Problem requirements: Leave out the pictures and print precisely the lines from the line with "This screenshot has" to the final line of the entries, both ends included.

Data for this exercise:
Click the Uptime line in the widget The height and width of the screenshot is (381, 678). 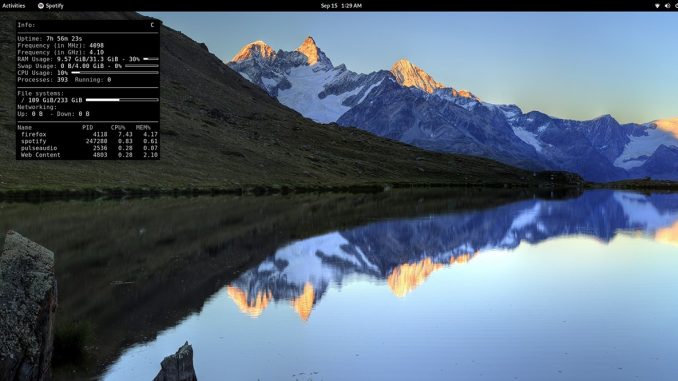tap(50, 38)
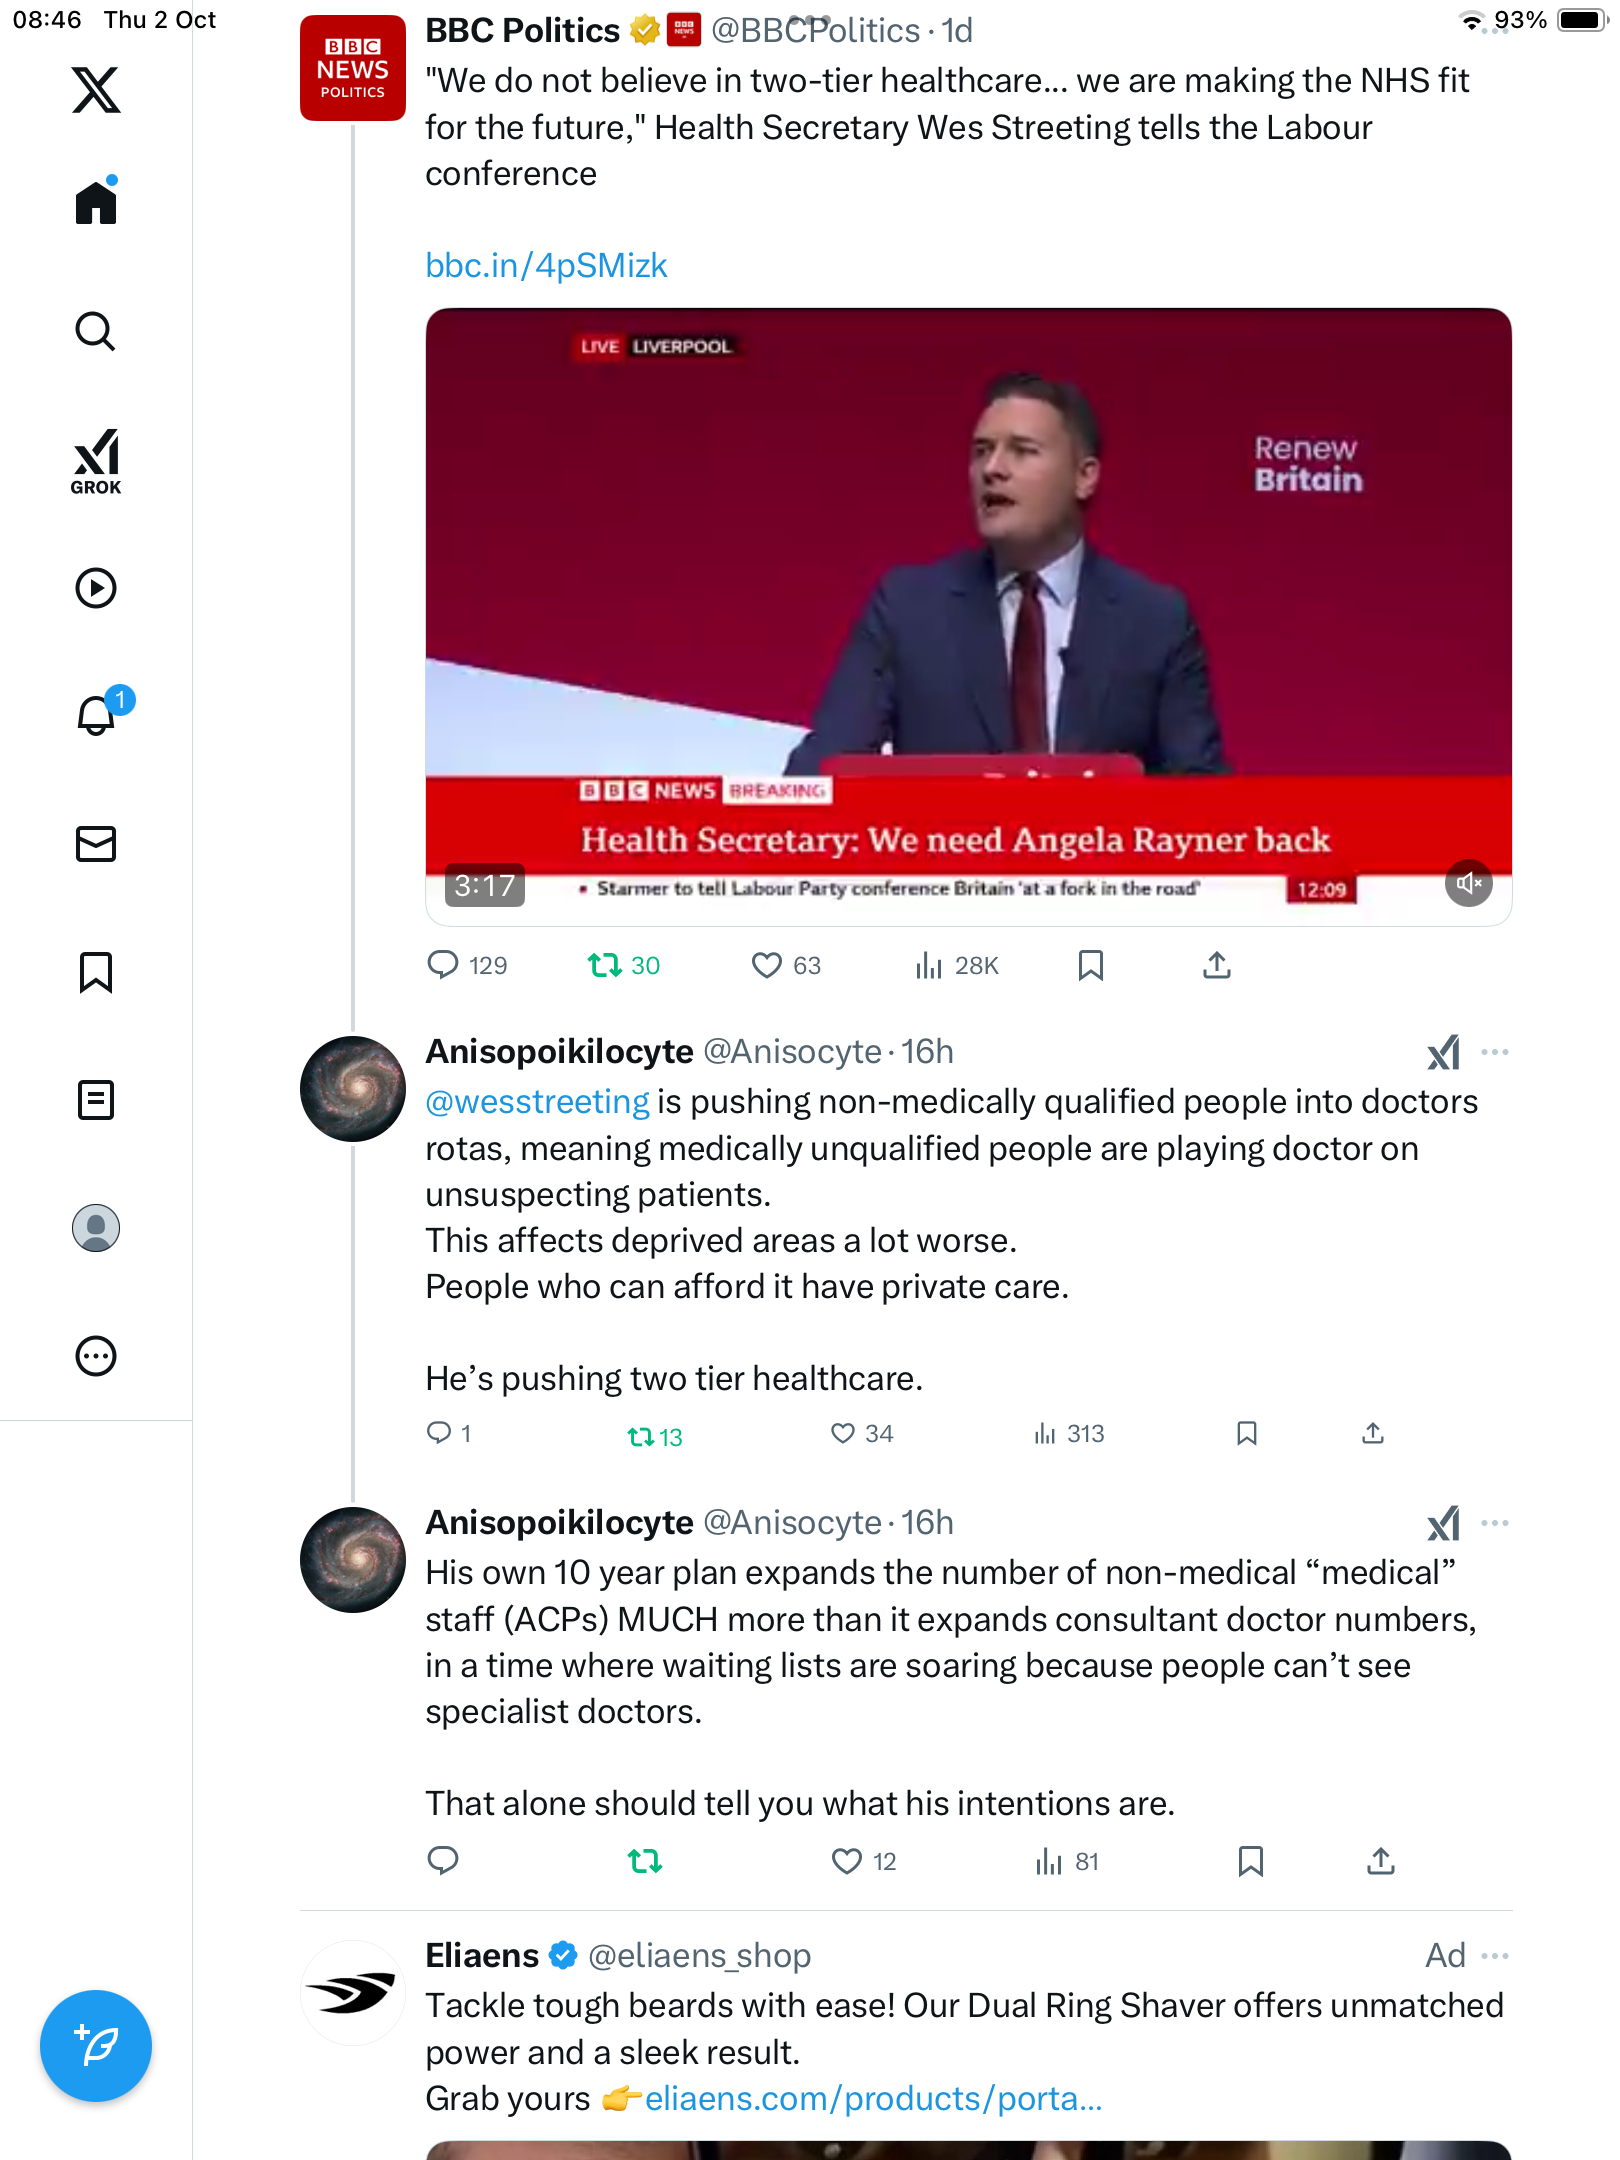Unmute the BBC Politics video
Image resolution: width=1620 pixels, height=2160 pixels.
click(x=1468, y=883)
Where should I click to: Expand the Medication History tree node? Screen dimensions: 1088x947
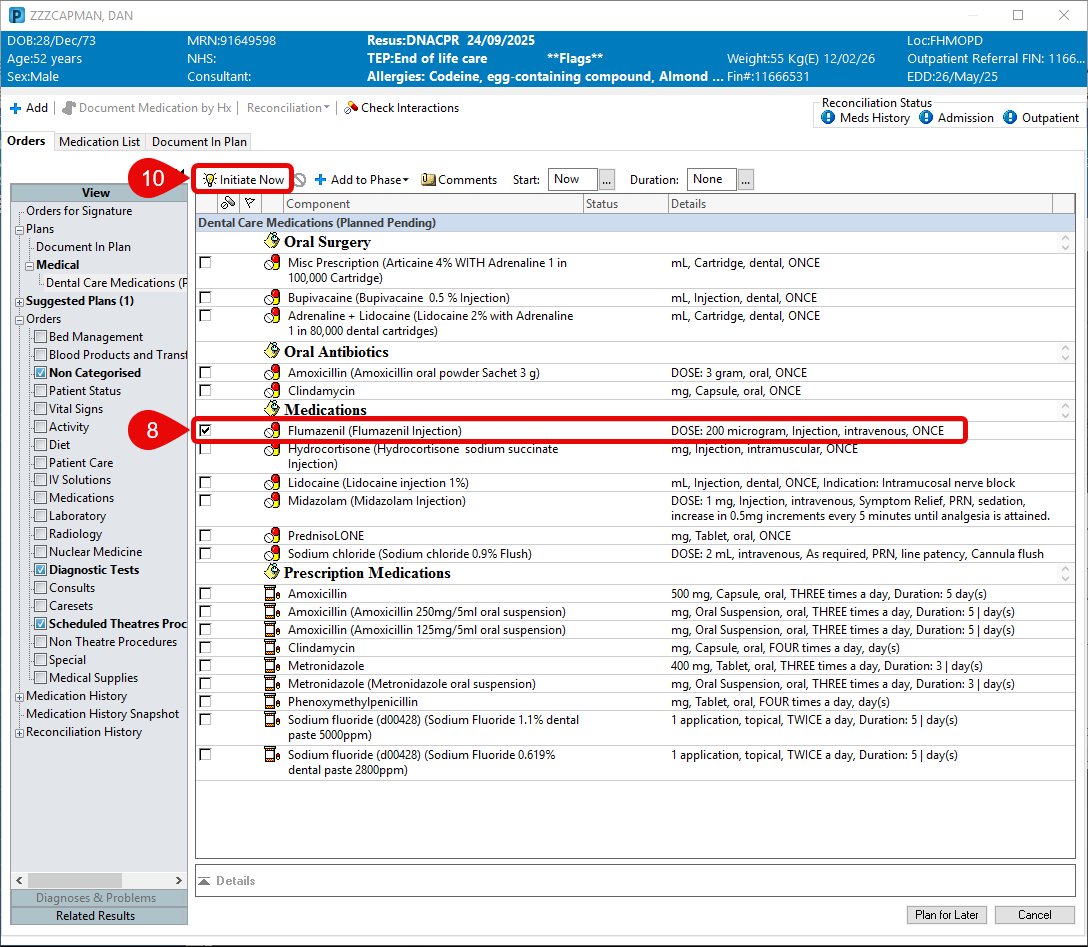pos(19,696)
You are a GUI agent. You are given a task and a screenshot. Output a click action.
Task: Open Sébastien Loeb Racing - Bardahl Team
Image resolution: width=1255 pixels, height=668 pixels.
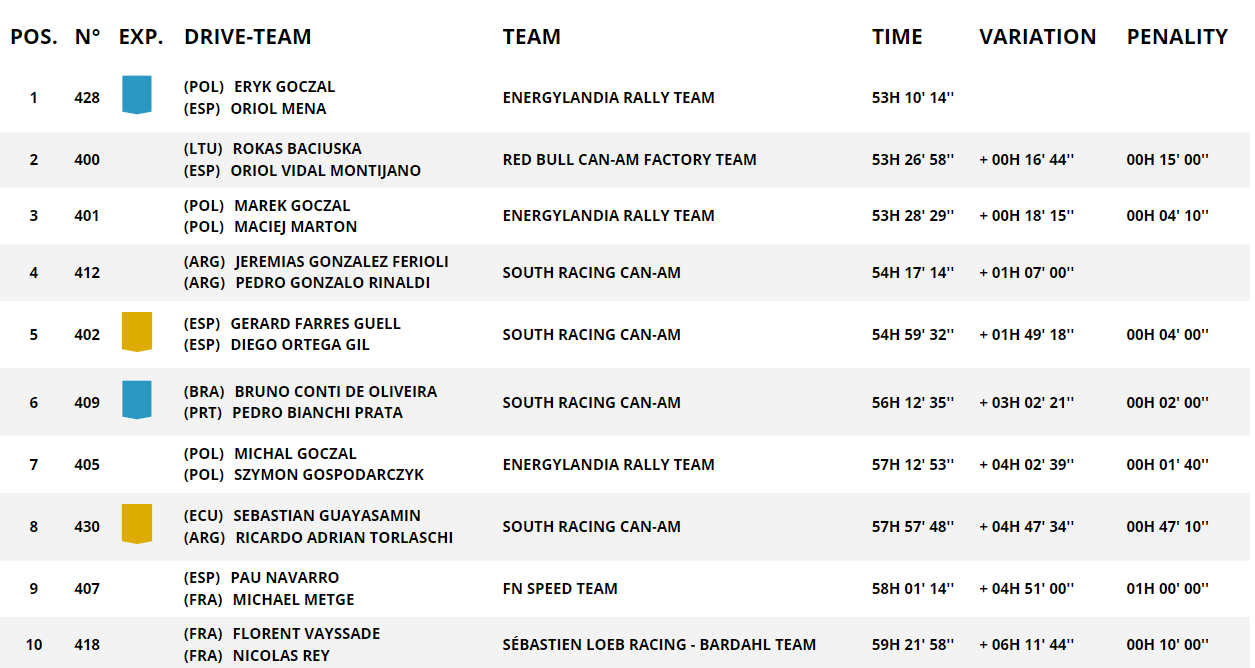[659, 645]
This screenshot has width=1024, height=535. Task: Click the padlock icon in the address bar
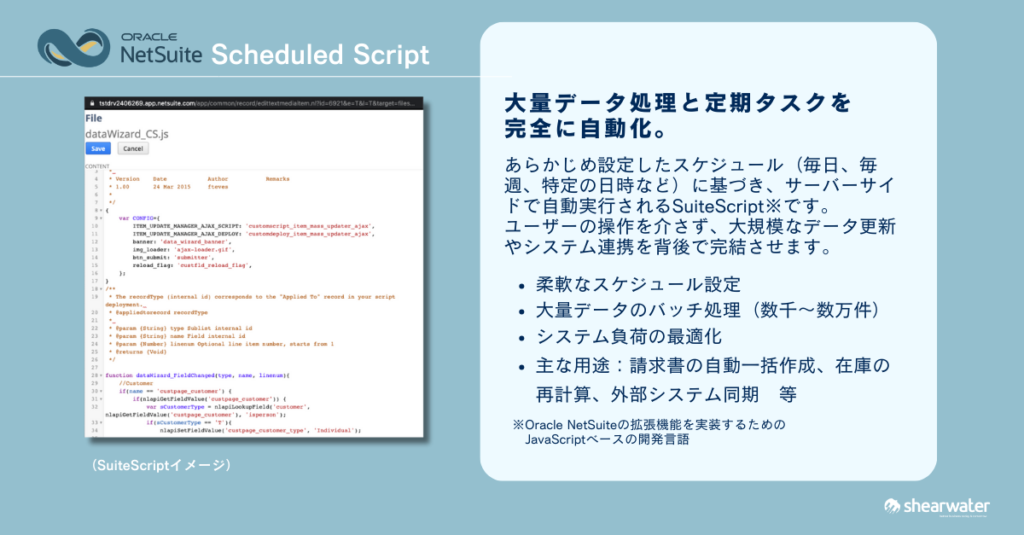[91, 104]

Written solution:
This screenshot has width=1024, height=535. Task: Click the padlock icon in the address bar
[91, 104]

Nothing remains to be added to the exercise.